[Collection entries]

☆ ☆ ☆ ☆

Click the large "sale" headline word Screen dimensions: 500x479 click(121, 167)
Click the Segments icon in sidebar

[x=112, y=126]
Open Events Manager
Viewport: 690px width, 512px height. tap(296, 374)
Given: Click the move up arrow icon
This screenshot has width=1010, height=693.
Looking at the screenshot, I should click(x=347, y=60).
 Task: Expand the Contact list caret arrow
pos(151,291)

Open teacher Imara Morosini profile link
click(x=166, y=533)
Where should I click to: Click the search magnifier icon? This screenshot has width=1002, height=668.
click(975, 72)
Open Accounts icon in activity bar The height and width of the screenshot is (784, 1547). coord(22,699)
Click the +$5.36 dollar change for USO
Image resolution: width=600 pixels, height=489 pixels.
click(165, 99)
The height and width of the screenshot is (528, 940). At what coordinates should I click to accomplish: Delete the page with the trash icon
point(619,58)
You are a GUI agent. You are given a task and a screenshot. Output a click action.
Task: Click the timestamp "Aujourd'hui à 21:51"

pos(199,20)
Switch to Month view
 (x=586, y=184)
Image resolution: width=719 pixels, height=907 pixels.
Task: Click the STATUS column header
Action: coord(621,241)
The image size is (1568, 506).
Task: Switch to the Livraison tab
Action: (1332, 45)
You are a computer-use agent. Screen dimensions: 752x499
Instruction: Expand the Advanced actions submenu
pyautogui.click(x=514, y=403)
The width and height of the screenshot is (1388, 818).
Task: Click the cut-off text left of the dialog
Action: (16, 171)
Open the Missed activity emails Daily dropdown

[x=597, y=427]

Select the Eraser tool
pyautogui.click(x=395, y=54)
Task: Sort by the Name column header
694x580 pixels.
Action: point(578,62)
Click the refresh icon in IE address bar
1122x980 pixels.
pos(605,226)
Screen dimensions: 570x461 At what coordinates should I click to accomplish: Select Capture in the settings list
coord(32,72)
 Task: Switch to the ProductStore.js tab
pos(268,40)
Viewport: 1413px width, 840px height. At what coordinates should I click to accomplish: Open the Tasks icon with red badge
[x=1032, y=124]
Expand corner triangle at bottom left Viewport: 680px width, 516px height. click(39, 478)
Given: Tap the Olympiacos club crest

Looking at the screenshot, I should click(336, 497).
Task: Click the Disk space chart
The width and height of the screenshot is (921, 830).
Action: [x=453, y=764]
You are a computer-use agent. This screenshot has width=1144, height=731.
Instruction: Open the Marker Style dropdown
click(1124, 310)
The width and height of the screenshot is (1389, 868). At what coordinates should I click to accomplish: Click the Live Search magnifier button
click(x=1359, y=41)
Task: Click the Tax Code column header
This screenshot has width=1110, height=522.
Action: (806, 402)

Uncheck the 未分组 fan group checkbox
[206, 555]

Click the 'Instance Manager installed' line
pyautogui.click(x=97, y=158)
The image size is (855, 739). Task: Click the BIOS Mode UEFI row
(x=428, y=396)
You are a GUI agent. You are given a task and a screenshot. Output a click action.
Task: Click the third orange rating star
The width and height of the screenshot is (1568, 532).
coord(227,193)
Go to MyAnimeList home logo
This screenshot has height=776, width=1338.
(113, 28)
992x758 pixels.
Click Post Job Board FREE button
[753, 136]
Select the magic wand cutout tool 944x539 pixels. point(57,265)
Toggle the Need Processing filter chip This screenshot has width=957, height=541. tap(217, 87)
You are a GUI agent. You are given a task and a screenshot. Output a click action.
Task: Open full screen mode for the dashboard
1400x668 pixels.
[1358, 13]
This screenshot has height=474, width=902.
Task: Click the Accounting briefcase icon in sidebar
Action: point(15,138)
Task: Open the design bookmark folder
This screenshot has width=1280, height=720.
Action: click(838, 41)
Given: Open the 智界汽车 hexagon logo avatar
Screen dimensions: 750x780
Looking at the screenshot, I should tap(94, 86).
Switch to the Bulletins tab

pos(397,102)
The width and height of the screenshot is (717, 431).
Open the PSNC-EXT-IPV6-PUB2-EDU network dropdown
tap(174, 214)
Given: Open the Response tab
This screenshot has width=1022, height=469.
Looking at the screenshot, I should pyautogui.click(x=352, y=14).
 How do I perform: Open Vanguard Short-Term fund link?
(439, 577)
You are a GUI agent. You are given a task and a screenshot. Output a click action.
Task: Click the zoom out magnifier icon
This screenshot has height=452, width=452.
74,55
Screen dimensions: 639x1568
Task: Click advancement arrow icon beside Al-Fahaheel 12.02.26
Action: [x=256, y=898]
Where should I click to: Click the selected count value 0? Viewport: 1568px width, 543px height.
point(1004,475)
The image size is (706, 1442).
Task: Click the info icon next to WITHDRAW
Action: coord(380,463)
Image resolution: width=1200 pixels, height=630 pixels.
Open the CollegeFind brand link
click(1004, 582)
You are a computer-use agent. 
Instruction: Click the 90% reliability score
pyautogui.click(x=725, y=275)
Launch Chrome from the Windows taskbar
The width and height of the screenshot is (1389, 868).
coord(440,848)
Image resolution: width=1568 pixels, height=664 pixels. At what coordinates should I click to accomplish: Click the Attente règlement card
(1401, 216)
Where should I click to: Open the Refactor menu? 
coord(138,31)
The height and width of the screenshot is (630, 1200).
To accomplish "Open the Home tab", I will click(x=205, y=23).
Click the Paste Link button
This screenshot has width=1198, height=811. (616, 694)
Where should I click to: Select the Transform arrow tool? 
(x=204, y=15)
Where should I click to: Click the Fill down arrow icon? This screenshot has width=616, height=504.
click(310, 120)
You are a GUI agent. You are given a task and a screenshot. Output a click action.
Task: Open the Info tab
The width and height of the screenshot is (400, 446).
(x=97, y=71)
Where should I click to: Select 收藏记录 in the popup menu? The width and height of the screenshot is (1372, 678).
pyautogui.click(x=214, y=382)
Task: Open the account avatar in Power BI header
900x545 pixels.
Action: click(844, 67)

☆ ☆ ☆ ☆

**What is being asked**. Copy out the entries verbatim, beginning at the line that contains "Open Accounts icon" and stopping after the line that contains "point(619,58)".

**Written reply**.
Open Accounts icon in activity bar The height and width of the screenshot is (784, 1547). coord(22,699)
Click the +$5.36 dollar change for USO
Image resolution: width=600 pixels, height=489 pixels.
click(165, 99)
The height and width of the screenshot is (528, 940). At what coordinates should I click to accomplish: Delete the page with the trash icon
point(619,58)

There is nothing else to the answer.